- [Exercise passage]
------------------------------------------------------------------------

Yknow you’d be surprised how many times I’ve heard that line
I get the frustration from a wrestling fan but I feel like a 16 years old girl with a boyfriend that tells me to give the Avengers movies another chance
Dismissing these games for being about realistic wrestling is more like dismissing Goldeneye for the gun violence or Binding of Isaac for the gross infantile body horror; it’s about aesthetic / thematic choices and their appeal
In middle school the n64 wrestling games always ended in actual fist fights so I swore off them forever.
I got to watch Tulpa slowly become good enough to beat Umihara Kawase today. Umihara is a specific game that is not for me. I don’t like ultra fiddly abstract interpretations of movements (hi fighting games!) mapped to a controller. It’s why I played so much pvp Dark Souls and FPS. The execution barrier is much lower and I just have to think about the decisions. This will absolutely come up latter in the voting.
Going with Umihara because wrestling causes fights and I do not want my friends to fight because they lost in a video game. That’s why my motto is smile while gaming.
sounds like the problem was your middle school friends
This is a conversational detour but I’ve been playing a wide range of fighting games this past month to try and see what fits me personally. I’d say one of the conclusions I came to is that I like when
So Tekken doesn’t work for me but Tobal does. I also enjoyed Asuka Burning Fest for this reason.
i hope you have at least considered giving trash plotline games a chance… The borderline bizarre rumble roses was some great time when i played it, and i never looked back, which was probably a good decision…
It’s wild just how much I enjoyed this, beginning from the mild embarrassment of saying that while I like the games it had been a decade since I last played them and I was hopelessly out of practice with them. I kept playing until I felt comfortable actually going for an ending. The controls in Umihara Kawase are so perfect. I went from helplessly bouncing around on a fishing line at first to the extreme sense of control I finally felt as I learnt to climb walls, slingshot myself around edges, etc etc. Of course, I had beaten the first game before, but that was a decade ago and I didn’t think my ability to play would return so readily.
Umihara Kawase made me feel confident in my own abilities at a video game because while I could tell that the game is ruthlessly difficult, it is also a game that wants me to become better at it. The practice mode was invaluable, much like free skate mode in the Tony Hawk games, it is an opportunity to approach the game not just as a struggle for survival but as a space to explore possibilities. It was in this mode, practicing while chatting with friends, that I built up the heuristics and intuitive sense of just how the fishing line would react to my movements; just what I could do to route through the trickiest levels. Platforming feels almost magical as I unthinkingly execute a complex maneuver that just 5 hours earlier I would have thought utterly beyond my abilities. I don’t have good reflexes, but Umihara Kawase lets me approach it like a puzzle game where the puzzle is a paradoxically unfathomable and intuitive system of physics.

------------------------------------------------------------------------

- [What you should do]
In the video game discussion, which mode of Umihara Kawase is compared to free skate mode in the Tony Hawk games? Answer using only the video game discussion.

- [Dataset excerpt]
------------------------------------------------------------------------

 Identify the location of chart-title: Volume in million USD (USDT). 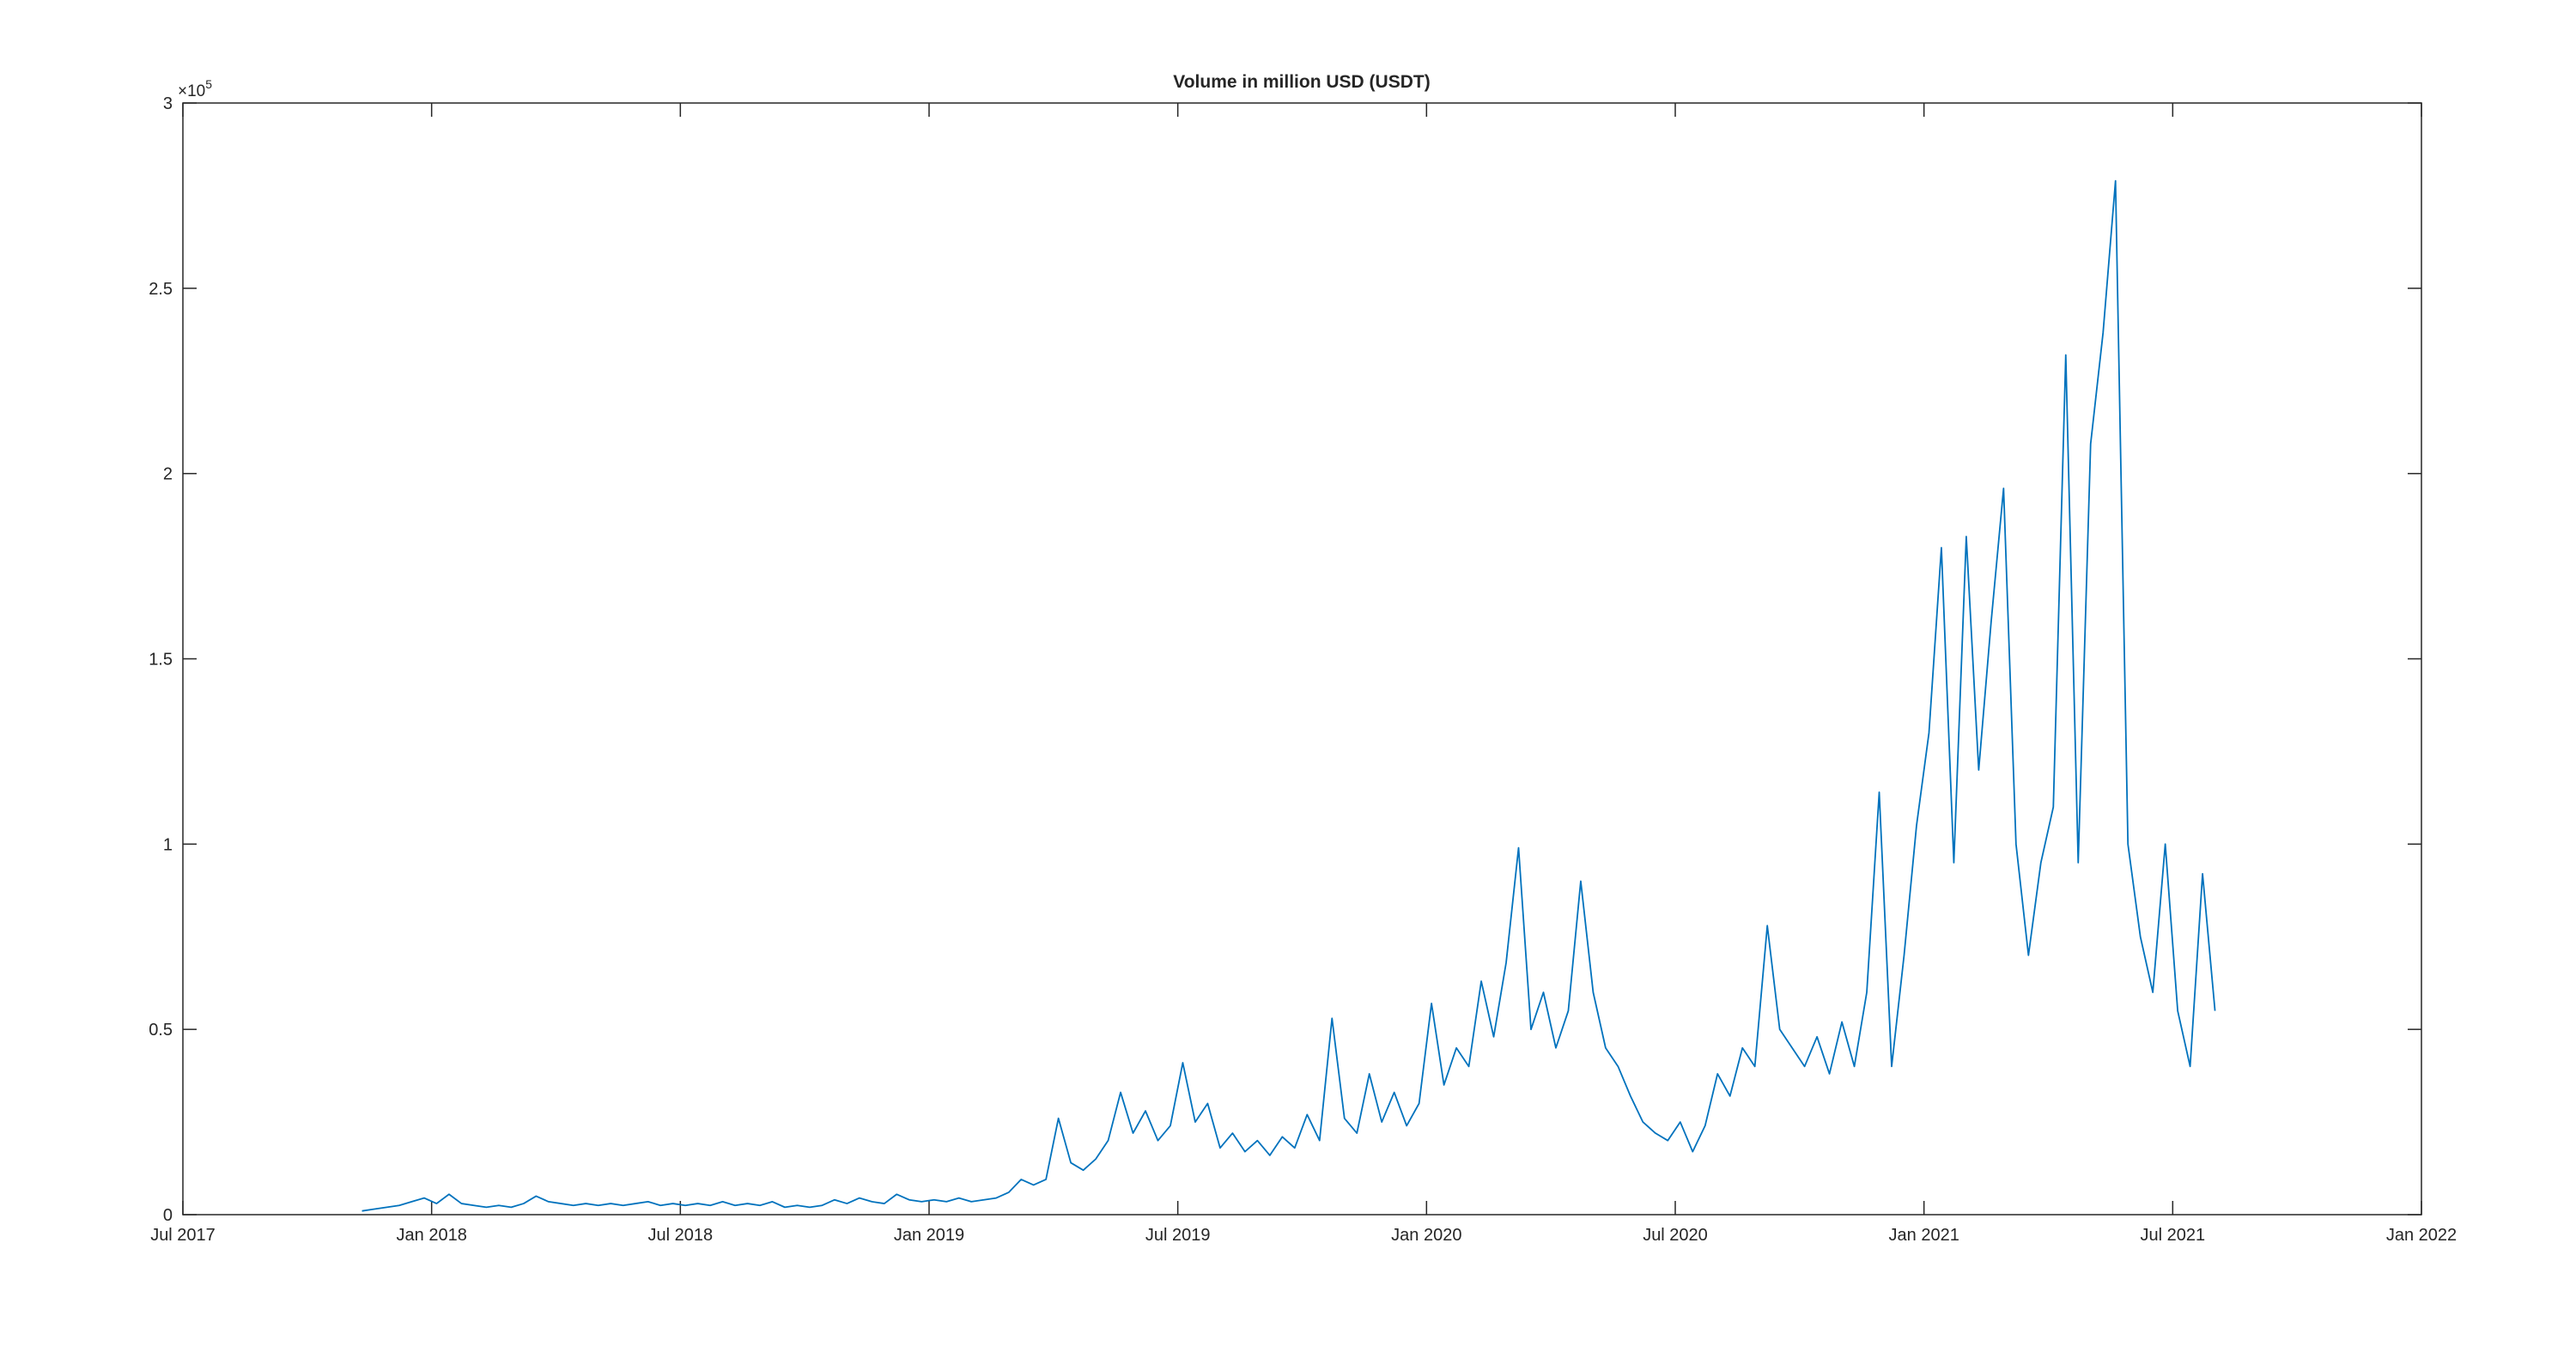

------------------------------------------------------------------------

- [Response]
The practice mode.